No trajeto até sua casa telefonou para Tatiana. Teve esperança de que a madrinha de sua esposa soubesse de seu paradeiro, mas só conseguiu dor no ouvido com os berros ofensivos da médica.

Assim que abriu a porta Marta o encarou com evidente espanto e medo. Rodrigo, além de não reparar no estado da empregada, antes que ela pudesse dizer uma só palavra a agarrou pelos braços perguntando aflito:

— O que Sara disse ou fez antes de sair? Porque não percebeu nada?

Marta o fitou aterrorizada com a inesperada reação do patrão. Nunca o vira tão irado. Em realidade, pouco o via desde sua contratação, agora o homem entrou no apartamento e descarregou perguntas como se fosse um policial e ela uma criminosa. Para piorar sua situação, ele apertava seus braços com força.

Que culpa tinha se Sara decidiu passear sem avisar? Não era responsável por Sara, e nem era paga para reparar ou questionar os passos da patroa, mas lhe faltava a coragem para dizer isso ao Montenegro.

— A senhora Montenegro me contou um sonho estranho e pediu minha opinião. Depois não faço ideia do que fez... Estava ocupada, senhor... Está me machucando — reclamou.

Respirando fundo para controlar-se, Rodrigo soltou a empregada e se afastou dela.

Marta não tinha culpa de Sara decidir irrita-lo em tão pouco tempo de volta ao lar. E a forma utilizada dessa vez era bem pior que das outras, por ser inesperada, levando em conta que sem memória ela não conhecia nada na capital.
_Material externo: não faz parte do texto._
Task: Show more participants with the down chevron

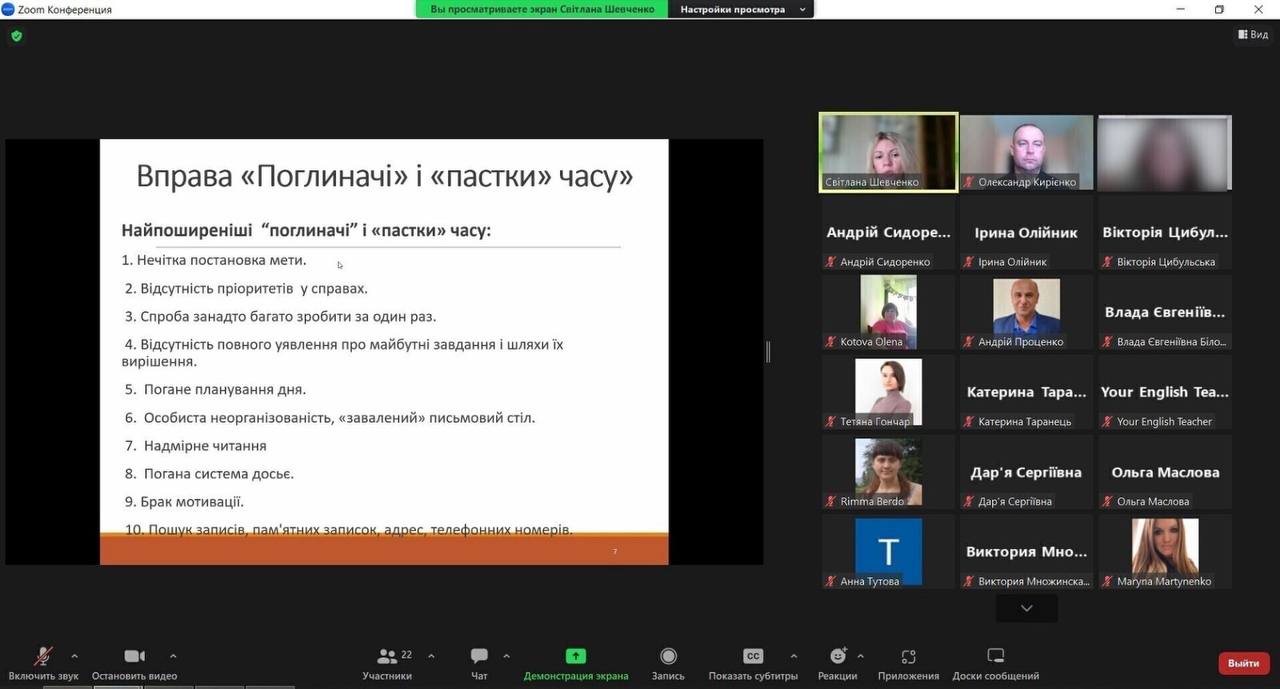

O interfone tocou e Rodrigo correu para atendê-lo na expectativa que fosse a esposa. Lamentou ao ser informado que Tatiana exigia subir. Pensou em negar, porém, o encontro com a furiosa médica era inevitável — e havia a possibilidade dela o ajudar —, então liberou a passagem.
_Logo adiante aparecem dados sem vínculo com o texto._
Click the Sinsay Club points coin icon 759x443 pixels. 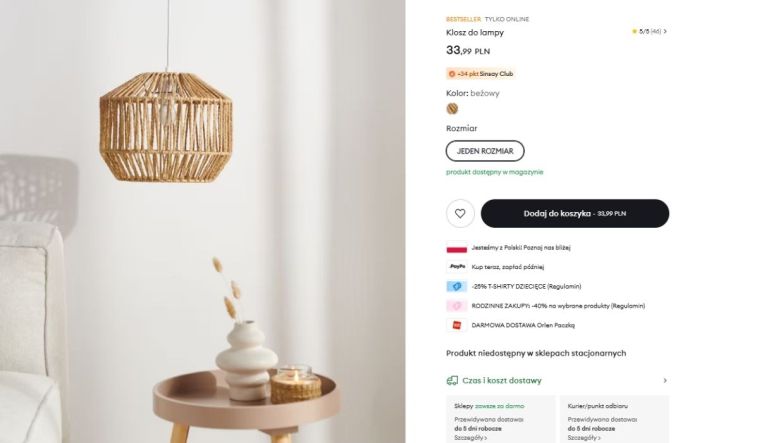452,74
A primeira atitude da madrinha de Sara ao atravessar a porta foi dar um tapa forte no rosto dele.

— O que fez com a minha afilhada?

Sem responder, Rodrigo se limitou a passar a mão sobre a bochecha atingida, o olhar exasperado fixando-se em Tatiana.

— Se Sara tiver sofrido outro acidente, juro que acabarei com a sua miserável vida, Montenegro.

— O porteiro a viu entrar em um táxi — informou, repassando o que ouviu do pobre homem que praticamente chacoalhou em busca de respostas antes de seguir para seu apartamento.

— Para onde?

— Se soubesse não teria te telefonado e ela já estaria aqui — respondeu com desagrado.

— É o marido dela, deveria saber.

— Acontece que Sara se esqueceu desse fato — resmungou.

— Bem, até onde lembro mesmo que ela se lembrasse de lhe dar satisfação, você não ligaria.

— Ouça Tatiana, não necessito de suas críticas sobre o meu casamento — retrucou odiando ser transformado em vilão.

Assumia que foi um marido ocupado, sem paciência com as exigências da esposa e tinha sua parcela de culpa pelo acidente em que ela perdeu a memória, mas sempre a respeitou e cuidou.

Se encararam com desgosto, cada qual tendo seus motivos para aborrecer-se com o comportamento do outro.

— Querem algo para beber? Um suco gelado enquanto procuram a senhora Sara? — ofereceu Marta na tentativa de quebrar a tensão no ambiente.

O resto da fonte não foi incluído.